──────── Supplied entries ────────

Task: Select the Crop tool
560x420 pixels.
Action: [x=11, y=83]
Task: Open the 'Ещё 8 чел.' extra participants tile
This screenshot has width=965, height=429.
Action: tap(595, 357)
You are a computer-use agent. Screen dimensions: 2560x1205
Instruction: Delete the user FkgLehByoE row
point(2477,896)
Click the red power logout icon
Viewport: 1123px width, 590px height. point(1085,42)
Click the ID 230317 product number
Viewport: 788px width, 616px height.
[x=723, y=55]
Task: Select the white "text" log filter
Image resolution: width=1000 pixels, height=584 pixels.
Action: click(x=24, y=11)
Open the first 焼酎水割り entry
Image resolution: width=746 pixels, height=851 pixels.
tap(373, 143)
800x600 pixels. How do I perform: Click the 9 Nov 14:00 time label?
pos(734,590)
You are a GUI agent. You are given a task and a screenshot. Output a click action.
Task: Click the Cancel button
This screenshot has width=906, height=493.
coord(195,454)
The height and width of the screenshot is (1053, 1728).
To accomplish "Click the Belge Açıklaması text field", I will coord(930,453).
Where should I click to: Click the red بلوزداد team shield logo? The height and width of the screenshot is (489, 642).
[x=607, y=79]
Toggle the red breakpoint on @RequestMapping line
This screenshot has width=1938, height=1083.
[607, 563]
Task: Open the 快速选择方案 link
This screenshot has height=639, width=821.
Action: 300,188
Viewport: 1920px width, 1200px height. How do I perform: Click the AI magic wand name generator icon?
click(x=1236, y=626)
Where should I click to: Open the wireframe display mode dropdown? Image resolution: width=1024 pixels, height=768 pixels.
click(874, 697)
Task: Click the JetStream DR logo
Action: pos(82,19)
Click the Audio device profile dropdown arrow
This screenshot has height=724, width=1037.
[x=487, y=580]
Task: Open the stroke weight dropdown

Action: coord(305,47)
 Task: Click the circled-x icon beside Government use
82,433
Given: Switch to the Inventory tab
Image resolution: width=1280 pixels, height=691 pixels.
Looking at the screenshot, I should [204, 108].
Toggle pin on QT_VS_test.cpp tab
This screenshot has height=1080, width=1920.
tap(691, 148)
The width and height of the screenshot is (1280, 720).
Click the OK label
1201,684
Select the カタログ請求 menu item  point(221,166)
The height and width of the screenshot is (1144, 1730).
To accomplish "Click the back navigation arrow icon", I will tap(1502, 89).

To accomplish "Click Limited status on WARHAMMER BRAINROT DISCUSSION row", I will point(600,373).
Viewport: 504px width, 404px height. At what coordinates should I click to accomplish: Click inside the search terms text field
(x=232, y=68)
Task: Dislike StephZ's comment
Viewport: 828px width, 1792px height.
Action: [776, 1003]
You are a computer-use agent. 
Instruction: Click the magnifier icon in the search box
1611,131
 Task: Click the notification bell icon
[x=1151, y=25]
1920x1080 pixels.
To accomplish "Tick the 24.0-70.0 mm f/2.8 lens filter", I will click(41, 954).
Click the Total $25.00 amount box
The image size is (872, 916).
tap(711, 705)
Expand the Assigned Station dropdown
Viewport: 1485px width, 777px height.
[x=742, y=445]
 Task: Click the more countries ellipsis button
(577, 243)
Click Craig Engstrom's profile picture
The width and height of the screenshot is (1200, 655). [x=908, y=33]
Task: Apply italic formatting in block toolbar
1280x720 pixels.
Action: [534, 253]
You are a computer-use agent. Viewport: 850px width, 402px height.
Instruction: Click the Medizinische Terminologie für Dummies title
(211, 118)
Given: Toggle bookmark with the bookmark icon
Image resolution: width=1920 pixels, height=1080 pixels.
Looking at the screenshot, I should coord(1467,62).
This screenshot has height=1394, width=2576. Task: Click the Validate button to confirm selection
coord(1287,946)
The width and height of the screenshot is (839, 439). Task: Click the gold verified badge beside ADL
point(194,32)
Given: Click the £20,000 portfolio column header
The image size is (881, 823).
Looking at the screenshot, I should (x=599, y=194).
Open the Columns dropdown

────────

Copy verbatim the stretch of the material from the line containing "Task: Open the 快速选择方案 link" through the line containing "[x=487, y=580]", including both of those lines.

Output for this exercise
Task: Open the 快速选择方案 link
This screenshot has height=639, width=821.
Action: 300,188
Viewport: 1920px width, 1200px height. How do I perform: Click the AI magic wand name generator icon?
click(x=1236, y=626)
Where should I click to: Open the wireframe display mode dropdown? Image resolution: width=1024 pixels, height=768 pixels.
click(874, 697)
Task: Click the JetStream DR logo
Action: pos(82,19)
Click the Audio device profile dropdown arrow
This screenshot has height=724, width=1037.
[x=487, y=580]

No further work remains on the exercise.